When referring to particular plants (and animals) we may use common names or we may use scientific names.
Common names are names given by local people to refer to plants and animals. Common names may be totally different from one country to another, from one state to another, and even from one county to another. Common names change as new people move to an area, or as old common names fall out of favor for one reason or another.
Scientific names, on the other hand, are unique plant and animal names that are used the world over by people such as scientists, horticulturalists, environmental managers and knowledgeable citizens. Scientific names are the same name for the same organism no matter where on the planet you are, no matter what language you speak. Scientific names cannot be changed except by scientific agreement, such as when scientists convene specifically to debate and agree on plant and animal taxonomy (yes, they actually do this and it's called a Botanical Congress).
It's easy to know and use scientific names; a person does not have to be a scientist or gadfly to do so. Using scientific names when discussing certain plants and animals greatly reduces confusion and misinformation, and makes environmental protection a bit less complicated.
In most of Florida, the floating-leaved plant known scientifically as Nuphar advena is also known by several common names: bonnet, cow lily, and spatterdock. This species is known by anglers to be attractive to a variety of fish. Think how confusing it can be to discuss fishing if the plant's common name varies from county to county and state to state. Think how confusing it can be if you and your neighbors on the lake all have different names for the same plant.
It gets worse. In some places, our cattails are called bulrushes. Our bulrushes are their club rushes; their rice grass is our cut grass. And often the same common name is used for different plants.
And what about sawgrass. Sawgrass is not a grass - it's a sedge. And bald-rushes, beak-rushes, bulrushes, club-rushes, lake rushes, spikerushes and star-rushes are all sedges! (In fact in Florida, the only true rushes we have are the bog rushes of the genus Juncus.)
Common names vary in other ways too. Plant nurseries, garden centers, aquarium shops and other plant retailers often assign their own common names to plants they sell. It's easier to sell "heaven plant" than "snot bonnet", a more common common name for the gelatenous-sheathed Brasenia schreberi, at left.
A scientific name is a name used by botanists, growers, plant managers and other interested citizens to help avoid the confusion caused by the use of common plant names.
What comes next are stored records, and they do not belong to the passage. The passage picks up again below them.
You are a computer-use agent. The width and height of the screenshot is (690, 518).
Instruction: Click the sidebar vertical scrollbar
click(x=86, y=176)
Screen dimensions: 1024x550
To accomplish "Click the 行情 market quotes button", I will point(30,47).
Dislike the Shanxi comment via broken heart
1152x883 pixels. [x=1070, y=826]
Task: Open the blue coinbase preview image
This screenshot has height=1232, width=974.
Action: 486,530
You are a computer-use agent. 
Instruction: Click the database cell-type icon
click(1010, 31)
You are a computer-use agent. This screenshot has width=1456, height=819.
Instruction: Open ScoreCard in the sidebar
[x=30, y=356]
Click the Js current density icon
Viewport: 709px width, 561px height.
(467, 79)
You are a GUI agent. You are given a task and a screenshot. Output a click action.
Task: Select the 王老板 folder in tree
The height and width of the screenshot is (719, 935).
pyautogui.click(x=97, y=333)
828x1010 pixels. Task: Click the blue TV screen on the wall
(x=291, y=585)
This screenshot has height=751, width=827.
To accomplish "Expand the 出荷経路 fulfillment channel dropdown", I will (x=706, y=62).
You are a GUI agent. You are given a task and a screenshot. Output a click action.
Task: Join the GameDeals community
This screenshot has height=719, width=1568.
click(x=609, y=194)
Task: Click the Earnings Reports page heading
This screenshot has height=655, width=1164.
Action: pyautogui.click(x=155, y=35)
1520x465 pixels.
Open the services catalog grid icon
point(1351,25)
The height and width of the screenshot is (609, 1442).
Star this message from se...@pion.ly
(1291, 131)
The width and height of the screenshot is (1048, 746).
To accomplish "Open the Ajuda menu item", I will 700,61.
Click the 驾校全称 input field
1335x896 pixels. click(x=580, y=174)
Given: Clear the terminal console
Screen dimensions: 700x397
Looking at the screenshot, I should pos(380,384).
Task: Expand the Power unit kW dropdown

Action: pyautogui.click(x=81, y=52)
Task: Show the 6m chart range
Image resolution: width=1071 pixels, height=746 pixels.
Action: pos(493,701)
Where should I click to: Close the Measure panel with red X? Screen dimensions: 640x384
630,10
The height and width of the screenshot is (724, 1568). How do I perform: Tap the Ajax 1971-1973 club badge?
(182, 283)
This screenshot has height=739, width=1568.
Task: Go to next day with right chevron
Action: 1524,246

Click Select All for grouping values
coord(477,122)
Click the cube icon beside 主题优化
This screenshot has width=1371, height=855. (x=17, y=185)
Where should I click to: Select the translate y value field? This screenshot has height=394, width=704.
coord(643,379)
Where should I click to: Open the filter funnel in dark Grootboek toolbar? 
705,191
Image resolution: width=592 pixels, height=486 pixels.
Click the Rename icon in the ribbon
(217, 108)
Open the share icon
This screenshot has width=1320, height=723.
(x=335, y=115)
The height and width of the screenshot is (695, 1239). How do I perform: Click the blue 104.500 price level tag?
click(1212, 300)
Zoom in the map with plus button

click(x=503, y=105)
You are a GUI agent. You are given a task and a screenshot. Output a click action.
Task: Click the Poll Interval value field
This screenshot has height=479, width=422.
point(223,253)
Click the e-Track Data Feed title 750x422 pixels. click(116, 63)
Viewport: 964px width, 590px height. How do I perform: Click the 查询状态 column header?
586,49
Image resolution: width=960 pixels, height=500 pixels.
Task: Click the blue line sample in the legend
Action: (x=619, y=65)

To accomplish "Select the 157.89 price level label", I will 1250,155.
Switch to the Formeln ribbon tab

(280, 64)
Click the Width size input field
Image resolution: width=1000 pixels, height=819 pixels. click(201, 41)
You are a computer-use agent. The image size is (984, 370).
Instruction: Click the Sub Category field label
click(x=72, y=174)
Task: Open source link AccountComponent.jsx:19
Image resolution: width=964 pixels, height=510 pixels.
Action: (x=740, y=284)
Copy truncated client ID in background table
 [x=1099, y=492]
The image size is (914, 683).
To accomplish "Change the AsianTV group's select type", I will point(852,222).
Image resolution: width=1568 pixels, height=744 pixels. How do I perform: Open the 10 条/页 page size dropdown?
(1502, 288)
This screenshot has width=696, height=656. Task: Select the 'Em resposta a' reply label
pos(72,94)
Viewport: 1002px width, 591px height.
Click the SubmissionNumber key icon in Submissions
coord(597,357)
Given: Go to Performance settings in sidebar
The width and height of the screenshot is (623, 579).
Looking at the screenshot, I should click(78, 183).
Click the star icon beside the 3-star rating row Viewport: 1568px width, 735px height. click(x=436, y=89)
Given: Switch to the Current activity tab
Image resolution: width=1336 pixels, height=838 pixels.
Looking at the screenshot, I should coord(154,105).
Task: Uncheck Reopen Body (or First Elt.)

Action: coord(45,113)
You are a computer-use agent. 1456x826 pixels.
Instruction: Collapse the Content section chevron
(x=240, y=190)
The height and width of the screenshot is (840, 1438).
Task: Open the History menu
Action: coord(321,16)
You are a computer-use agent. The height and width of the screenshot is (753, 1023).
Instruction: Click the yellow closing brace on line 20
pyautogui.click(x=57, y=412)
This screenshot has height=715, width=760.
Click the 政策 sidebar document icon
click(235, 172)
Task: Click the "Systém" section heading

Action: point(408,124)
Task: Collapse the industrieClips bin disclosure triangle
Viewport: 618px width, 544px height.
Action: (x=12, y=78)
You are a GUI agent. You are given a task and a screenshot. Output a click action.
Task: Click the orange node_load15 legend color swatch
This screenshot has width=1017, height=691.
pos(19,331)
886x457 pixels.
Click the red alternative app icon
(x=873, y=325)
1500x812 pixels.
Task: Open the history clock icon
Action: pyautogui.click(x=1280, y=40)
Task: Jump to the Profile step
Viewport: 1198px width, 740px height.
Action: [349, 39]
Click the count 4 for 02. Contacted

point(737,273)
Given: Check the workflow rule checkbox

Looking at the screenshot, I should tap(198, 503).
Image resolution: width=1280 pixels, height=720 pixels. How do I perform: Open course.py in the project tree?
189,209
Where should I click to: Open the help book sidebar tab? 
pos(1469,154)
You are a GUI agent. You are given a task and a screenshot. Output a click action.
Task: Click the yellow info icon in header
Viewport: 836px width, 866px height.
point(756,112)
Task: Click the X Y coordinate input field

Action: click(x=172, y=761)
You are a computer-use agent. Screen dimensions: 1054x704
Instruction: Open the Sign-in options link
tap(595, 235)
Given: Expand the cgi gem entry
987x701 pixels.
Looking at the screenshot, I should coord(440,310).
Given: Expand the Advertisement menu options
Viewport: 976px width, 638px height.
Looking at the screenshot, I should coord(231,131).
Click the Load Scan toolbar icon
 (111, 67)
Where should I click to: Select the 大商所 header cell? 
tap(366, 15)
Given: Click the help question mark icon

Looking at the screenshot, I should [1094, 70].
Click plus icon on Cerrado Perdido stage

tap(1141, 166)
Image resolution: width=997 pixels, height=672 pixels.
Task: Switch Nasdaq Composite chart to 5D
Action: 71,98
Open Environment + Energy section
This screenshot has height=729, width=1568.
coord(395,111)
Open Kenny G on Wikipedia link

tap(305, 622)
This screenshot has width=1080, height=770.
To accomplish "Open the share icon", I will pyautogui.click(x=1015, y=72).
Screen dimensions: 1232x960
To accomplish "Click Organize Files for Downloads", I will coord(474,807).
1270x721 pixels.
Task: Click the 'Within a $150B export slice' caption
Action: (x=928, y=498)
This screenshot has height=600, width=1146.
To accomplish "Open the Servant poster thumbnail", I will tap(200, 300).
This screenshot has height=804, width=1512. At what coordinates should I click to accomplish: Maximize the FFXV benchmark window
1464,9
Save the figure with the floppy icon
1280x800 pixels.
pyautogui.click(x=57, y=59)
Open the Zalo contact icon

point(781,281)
Professionals assign a unique scientific name to each plant. The naming system was set up by the Swedish botanist Linnaeus in the 1700s.
What is a genus and what is a species?
Taxonomy is the classification of organisms. Plant and animal taxonomy is arranged in a hierarchy, from phylum down to species:
- Phylum or Division
Panicum hemitomon, at left, is a desirable native. Panicum repens, at right, is a nusiance non-native.
A species is a group of individuals that do not successfully interbreed with individuals of other groups - it is unlikely that they will breed, but if they do, either no offspring occur, or the offspring die very quickly, or (as in the mule: horse X donkey) the offspring cannot reproduce.
A genus is a group of closely related species. Species within a genus can be very similar looking to the non-botanist, or can be very un-similar looking. One species of a genus might be considered one of man's best friends, while another species of a genus might be an invasive nuisance.
Scientific names are usually based on Latin or Greek words and are written in italics or are underlined. For example, the aquatic plant whose common name in Florida is maidencane has the scientific name Panicum hemitomon or Panicum hemitomon.
A scientific name has two (or sometimes more) parts. The first part is called the genus name and the second part refers to the species. For example, Potamogeton floridanus is the scientific name for a species of pondweed. Potamogeton is the genus and pectinatus is the species. Potamogeton illinoensis is a different species of pondweed. By using scientific names, containing both genus and species, scientists can be very specific.
The term Eleocharis spp. refers to all 150 species in the Eleocharis genus.
Naming may become even more complex by further classification according to subspecies and varieties.
TO CAPITALIZE or not to capitalize
In common names, the words are not capitalized, unless a word is a proper noun. In other words, common plant names are the same as common object names: they are not capitalized. Such as: maidencane; bulrush; water hyacinth; Florida pondweed; duckweed; hydrilla...
In scientific names, the first word (genus) is capitalized and the following words (species, subspecies, etc.) are not capitalized. Such as: Pistia stratiotes (water lettuce); Scirpus americanus (American bulrush); Saururus cernuus (lizard's tail)...
Almost everyone, professional and layman alike, pronounces the Latin and Greek scientific names incorrectly. Don't worry about it, just say it. Nobody will (or can) correct you! (But if you really want to know how to speak scientific names perfectly, we suggest you read the 600 page book on plant naming: Botanical Latin - History, Grammar, Syntax, Terminology and Vocabulary, by William T. Stearn. 1995. Timber Press, Portland, Oregon. And when you know exactly how to pronounce every Latin name, will you please let us know?)